KSE all set to mark new records with bullish rule
March 09, 2012
Karachi Stock Exchange (KSE) is witnessing inflows of foreign and local investments with brisk trading sessions pushing its indices unabated at new peaks thanks to the government which surprisingly accepted all proposals without any condition and check for equity traders who are all set to avail emerging opportunities in the market.
The KSE 100-share index recently breached through the psychological barrier of 13,000 points to reach the four year high at 13,088.97 pointes, which earlier touched the same level in June 2,008.
The upward rally is likely to attain new benchmark in future once the government verbally accepted proposals are implemented for the pledged period and traders will believe the market a safe-haven for their investment.

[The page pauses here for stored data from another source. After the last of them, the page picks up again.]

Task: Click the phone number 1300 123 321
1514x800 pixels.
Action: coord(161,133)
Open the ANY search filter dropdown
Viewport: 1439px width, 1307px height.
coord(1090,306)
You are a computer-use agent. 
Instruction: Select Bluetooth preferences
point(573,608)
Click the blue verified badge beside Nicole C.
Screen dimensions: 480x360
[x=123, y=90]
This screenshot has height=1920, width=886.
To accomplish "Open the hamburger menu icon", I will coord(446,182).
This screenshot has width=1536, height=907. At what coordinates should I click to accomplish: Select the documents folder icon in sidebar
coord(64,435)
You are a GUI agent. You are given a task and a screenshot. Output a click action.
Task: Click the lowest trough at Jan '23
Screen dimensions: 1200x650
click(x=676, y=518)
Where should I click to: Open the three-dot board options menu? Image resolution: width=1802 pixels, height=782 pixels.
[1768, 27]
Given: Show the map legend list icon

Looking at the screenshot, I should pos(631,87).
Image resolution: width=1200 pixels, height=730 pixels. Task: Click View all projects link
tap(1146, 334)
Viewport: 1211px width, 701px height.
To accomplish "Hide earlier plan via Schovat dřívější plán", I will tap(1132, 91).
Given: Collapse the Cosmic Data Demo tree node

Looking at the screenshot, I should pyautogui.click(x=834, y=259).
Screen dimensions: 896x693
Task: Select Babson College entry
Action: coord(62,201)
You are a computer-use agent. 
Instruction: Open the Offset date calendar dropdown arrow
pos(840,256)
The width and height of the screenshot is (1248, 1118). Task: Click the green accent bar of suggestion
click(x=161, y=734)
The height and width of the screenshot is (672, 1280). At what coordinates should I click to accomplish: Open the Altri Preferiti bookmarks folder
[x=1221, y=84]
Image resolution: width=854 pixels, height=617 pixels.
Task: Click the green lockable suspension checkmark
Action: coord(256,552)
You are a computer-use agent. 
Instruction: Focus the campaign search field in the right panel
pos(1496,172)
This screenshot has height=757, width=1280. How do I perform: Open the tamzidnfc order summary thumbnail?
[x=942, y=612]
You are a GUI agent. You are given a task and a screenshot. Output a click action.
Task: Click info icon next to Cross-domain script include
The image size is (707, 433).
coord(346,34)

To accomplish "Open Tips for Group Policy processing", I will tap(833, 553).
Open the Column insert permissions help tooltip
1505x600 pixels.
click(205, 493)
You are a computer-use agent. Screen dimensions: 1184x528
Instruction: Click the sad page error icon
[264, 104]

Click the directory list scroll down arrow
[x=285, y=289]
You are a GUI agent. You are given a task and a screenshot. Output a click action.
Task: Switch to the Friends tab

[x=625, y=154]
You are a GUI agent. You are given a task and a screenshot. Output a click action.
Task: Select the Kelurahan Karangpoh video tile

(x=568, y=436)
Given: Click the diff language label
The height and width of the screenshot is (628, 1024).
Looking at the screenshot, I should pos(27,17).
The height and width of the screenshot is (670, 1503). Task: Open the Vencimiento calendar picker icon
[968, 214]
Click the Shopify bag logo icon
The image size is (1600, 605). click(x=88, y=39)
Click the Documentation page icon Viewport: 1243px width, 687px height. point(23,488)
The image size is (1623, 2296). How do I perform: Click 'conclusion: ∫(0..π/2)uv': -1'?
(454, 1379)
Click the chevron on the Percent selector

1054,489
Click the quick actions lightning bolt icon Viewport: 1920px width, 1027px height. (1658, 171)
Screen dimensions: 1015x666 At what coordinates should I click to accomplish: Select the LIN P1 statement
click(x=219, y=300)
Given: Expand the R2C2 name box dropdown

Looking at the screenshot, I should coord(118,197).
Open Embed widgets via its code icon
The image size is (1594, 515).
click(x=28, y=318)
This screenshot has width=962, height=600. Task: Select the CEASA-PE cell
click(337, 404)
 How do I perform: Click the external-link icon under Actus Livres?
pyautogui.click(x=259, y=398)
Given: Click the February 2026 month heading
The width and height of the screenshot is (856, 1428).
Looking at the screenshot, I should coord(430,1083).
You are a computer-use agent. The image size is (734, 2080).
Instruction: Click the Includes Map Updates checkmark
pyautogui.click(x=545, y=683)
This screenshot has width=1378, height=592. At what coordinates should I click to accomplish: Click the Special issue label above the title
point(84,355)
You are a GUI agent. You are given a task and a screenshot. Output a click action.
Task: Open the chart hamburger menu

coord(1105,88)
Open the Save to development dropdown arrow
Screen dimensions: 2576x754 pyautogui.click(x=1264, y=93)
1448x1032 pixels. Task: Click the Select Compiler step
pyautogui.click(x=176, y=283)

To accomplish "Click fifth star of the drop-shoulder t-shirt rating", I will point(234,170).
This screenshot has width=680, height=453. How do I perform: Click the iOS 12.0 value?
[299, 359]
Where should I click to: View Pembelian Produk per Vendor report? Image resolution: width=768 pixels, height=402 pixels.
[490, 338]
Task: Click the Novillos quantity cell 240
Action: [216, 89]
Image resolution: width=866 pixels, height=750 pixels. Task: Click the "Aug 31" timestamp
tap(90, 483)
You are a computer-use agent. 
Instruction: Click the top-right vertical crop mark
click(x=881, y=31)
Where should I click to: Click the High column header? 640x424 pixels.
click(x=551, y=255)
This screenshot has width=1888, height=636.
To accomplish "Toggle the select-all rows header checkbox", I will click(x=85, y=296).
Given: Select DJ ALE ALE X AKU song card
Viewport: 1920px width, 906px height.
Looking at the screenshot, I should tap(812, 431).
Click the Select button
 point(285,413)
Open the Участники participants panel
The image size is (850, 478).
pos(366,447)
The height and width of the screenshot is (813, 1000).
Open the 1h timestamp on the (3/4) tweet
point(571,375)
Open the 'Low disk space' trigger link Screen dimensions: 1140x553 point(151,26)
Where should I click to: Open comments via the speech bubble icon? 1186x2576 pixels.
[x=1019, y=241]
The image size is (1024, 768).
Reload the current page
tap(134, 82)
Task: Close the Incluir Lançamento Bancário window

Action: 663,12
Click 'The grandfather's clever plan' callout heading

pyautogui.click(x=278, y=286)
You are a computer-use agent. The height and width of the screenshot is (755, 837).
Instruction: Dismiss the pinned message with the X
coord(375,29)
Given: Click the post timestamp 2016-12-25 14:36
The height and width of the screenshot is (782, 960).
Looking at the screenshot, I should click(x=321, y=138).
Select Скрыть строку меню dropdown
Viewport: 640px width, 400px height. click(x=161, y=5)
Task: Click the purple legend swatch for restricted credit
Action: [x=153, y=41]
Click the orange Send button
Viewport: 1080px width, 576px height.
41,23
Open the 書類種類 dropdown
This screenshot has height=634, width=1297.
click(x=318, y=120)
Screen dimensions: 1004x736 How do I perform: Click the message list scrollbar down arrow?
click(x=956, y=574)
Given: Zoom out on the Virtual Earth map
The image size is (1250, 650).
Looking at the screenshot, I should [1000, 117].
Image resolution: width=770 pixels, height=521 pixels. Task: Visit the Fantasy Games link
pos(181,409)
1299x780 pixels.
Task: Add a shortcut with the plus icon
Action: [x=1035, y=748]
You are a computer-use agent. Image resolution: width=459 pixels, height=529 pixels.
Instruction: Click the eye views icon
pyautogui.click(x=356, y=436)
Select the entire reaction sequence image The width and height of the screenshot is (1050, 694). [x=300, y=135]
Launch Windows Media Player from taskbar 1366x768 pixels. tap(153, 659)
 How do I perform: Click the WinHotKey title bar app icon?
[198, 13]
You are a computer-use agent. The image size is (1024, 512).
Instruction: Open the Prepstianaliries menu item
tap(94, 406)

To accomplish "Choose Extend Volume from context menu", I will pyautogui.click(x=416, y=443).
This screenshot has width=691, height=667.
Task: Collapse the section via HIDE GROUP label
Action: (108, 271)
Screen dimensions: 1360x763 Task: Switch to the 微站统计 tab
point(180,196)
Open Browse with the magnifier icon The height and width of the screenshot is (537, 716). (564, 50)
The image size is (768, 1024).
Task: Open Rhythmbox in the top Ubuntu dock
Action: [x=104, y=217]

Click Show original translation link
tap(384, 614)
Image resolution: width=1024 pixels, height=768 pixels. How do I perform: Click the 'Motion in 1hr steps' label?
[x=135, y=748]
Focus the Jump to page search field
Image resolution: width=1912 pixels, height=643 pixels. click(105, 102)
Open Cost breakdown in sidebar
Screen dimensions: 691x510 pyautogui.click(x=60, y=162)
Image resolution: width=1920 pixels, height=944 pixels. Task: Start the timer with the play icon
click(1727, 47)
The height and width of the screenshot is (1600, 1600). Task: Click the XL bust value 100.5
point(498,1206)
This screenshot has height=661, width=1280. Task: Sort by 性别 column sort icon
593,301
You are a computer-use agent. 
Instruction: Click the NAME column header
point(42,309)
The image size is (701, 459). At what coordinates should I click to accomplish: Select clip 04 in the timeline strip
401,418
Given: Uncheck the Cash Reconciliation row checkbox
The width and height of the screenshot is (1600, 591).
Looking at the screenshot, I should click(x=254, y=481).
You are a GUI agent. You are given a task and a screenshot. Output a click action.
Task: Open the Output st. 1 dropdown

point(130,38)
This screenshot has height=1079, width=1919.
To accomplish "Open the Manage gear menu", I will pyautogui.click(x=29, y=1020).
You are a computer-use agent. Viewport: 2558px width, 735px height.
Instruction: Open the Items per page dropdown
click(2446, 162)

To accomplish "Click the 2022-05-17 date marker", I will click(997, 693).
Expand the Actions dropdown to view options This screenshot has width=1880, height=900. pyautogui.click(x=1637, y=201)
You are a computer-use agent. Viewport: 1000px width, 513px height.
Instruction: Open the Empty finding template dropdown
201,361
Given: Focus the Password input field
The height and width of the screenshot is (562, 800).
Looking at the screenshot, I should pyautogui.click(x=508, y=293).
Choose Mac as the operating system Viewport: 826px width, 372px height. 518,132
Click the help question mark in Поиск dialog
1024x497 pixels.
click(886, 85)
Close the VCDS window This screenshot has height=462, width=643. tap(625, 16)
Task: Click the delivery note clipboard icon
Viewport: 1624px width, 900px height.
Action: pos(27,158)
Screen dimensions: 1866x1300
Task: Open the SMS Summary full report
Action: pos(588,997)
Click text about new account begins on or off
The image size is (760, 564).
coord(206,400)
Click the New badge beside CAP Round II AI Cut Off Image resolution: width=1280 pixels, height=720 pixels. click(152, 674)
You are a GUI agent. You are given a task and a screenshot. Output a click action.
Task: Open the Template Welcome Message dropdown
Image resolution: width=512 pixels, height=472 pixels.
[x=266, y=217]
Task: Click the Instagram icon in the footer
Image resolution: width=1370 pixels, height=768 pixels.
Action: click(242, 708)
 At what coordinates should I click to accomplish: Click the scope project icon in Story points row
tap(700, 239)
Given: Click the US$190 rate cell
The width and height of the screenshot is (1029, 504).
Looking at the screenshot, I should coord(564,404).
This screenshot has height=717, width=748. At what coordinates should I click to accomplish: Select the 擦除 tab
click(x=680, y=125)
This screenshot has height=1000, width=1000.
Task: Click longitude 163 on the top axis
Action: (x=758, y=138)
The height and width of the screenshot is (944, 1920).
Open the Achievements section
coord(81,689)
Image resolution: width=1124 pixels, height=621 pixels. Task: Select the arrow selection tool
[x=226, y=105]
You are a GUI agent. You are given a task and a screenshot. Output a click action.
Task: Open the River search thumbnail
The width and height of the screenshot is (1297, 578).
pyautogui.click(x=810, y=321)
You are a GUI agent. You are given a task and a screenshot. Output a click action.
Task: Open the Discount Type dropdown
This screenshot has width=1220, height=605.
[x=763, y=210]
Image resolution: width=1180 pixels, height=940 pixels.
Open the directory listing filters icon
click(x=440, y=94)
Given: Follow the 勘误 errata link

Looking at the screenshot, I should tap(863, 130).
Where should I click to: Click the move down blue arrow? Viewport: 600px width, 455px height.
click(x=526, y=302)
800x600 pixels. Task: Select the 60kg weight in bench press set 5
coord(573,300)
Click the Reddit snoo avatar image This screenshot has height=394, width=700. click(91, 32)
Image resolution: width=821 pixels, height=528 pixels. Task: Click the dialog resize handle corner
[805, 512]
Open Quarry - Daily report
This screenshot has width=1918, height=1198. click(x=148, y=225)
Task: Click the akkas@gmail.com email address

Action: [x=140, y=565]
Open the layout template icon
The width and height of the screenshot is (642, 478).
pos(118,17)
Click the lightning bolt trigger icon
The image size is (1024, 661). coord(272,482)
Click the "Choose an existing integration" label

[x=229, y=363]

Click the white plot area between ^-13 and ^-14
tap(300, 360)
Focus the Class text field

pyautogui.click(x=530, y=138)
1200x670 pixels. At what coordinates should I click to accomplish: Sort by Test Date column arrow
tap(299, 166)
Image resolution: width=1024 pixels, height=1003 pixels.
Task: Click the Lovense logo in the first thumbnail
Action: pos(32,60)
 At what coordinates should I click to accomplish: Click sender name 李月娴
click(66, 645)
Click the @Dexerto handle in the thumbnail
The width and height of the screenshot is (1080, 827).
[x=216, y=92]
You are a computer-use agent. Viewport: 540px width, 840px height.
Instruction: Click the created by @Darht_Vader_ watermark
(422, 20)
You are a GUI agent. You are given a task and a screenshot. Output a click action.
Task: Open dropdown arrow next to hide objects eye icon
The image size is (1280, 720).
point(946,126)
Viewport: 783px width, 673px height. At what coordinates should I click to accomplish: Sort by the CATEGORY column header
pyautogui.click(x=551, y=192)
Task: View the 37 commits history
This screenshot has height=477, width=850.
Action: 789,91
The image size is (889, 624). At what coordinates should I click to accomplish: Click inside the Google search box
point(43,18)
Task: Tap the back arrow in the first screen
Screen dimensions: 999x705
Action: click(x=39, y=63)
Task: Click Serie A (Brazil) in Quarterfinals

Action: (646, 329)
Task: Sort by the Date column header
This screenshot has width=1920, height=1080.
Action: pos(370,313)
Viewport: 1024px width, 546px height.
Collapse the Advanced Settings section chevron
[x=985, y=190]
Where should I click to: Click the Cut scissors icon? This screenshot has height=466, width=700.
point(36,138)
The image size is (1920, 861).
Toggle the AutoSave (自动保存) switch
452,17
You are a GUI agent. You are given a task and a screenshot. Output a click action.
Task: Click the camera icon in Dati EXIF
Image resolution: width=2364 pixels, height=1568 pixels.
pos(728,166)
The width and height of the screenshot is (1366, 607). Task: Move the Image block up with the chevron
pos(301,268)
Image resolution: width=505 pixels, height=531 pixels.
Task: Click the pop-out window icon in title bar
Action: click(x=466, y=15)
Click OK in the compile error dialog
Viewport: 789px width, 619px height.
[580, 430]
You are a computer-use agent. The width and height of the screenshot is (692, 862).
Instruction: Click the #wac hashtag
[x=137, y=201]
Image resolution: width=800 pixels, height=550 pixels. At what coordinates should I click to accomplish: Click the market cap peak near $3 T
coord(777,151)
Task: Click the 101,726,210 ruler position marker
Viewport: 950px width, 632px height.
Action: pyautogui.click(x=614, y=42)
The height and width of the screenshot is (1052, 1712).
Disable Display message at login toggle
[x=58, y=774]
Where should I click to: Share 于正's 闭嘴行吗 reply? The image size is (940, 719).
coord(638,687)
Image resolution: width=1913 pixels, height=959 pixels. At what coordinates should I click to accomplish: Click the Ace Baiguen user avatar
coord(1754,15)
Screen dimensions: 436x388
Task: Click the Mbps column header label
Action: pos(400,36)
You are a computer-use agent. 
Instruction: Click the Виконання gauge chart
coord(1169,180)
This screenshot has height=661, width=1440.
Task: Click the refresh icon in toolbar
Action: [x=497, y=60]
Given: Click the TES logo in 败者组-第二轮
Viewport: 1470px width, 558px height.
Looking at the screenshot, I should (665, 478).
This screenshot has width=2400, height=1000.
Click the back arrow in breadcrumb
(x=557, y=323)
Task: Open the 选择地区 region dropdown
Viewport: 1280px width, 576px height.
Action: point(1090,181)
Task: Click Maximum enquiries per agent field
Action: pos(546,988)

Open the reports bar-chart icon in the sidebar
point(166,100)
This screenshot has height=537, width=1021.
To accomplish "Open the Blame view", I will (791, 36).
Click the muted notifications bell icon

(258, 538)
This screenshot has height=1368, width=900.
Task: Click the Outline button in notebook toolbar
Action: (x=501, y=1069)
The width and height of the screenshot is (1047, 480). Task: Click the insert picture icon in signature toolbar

On 21st January 2012, Finance Minister Dr Abdul Hafeez Shaikh paid a visit of Karachi Stock Exchange and agreed all demands of traders including removal of withholding tax (WHT) on brokers’ commission and freezing current rate of Capital Gain Tax (CGT) till June 2014.
There were opened the doors for reluctant investors and new investors as well because no question will be asked to anyone at all regarding the source of income and everyone can make turn their black money into white.
The verbal reassurances on the promised change in the existing CGT regime by the SECP yielded instant results in the shape of return of the foreign investors and more participation of the retail and individual investors.
KSE responded handsomely as in the closing week it recorded high trades and KSE – 100 index reached 11,774.68 points by gaining of 760.22 points or 6.9 per cent. The KSE 30-share index rose by 731.21 points, or 7.18 percent, to 10,907.45.
In one of the week, it was observed that foreign investment of worth $1.6 million landed at Karachi Stock Exchange (KSE) in the closing week and the volumes grew at the bourse to hit 22-month high at 322 million shares.
The bourses continued to sustained high levels in the past weeks with sustained run-up pushed the benchmark about six percent during the last couple of weeks.
At the moment the KSE-100 index has crossed 13,000 mark, the analysts forecast that the market will touch again its pre-reaction level of 15,172.00 points hit a decade earlier.
Not only equity traders are aggressive but the government is also flexing its muscles to avail benefits to generate money from the equity market through privatization of public sector.
The government shaped up its plan to initiate a total of eight (8) IPOs (Initial Public Offering) and SPOs (Secondary Public Offering), after the Privatization Commission’s proposal of Capital Market Transaction Road-Map has been reportedly approved by the Cabinet Committee on Privatization (CCOP).
The privatisation process apparently has been planed to contain fiscal deficit of financial year 2011-12 as the government got the opportunity to give shape to generate money from the improving capital markets.
The government’s privatisation plan is estimated to fetch $330-390 million through floating of Initial Public Offerings (IPOs) and Secondary Public Offerings (SPOs) of eight public sector companies likely in the next month, analysts said.
Because Fiscal deficit-funding is being carried out through domestic sources primarily through banking channels that has surged to an alarming level, which is up to 60 percent of the domestic financing in first half of current financial year 2011-12 while external sources including foreign direct investment (FDI) and exports earnings are largely seen drying up.
There is expected to be a mix of listed and non-listed companies to be privatised through both local and global capital markets like IPOs, SPOs and Global Depositary Receipts (GDRs), analysts further added.
The listed companies on cards for IPOs, SPOs and GDRs include Pakistan Petroleum Limited, Habib Bank Limited, National Bank of Pakistan and KAPCO while non-listed public sector holdings (stake being offered by the government) include State Life Insurance, Pak Arab Refinery, National Insurance Company, Government Holding Pvt Ltd, Islamabad Electric Supply Company and Faisalabad Electric Supply Company. staff report
The traders and the government are no doubt well be ultimate beneficiaries from the change of policies but the equity market performed outstanding in its global field.
KSE outshined global average and back in the top-5 equity-market slot with persistently climbing index. Pakistan equities regained their lost identity amongst the regional outperforming equities in February 2012. In global perspective, after lagging for the last few months, Pakistan equities stood above global average returns in February 2011 where regional as well as world equities also rallied on subsiding debt-default fears previously furthered in the US and Eurozone economies and fresh liquidity was injected with their policy rate being on freeze
Not only did KSE100 outperform its benchmark MSCI Frontier Market index up 2% in February 2012 with a fat margin, but also the Emerging Markets leapt 6 percent in February 12 as well as MSCI World index up by 5 percent in the month.
As far as foreign equity flows go, Pakistan equities have now been gaining traction in the Asia Pac region after marked improvement in liquidity and volumes as the net inflows $8.2 million received during February 2012, $7.7 million YTD, against a whopping $12.5 billion of inflows into the region during the month, $22.6 billion YTD.
The continuity of the market rally is now largely contingent upon the materialization of the verbal acceptances with respect to the changed CGT regime while any stretch from April 01 may cascade negative impacts on both volumes and returns.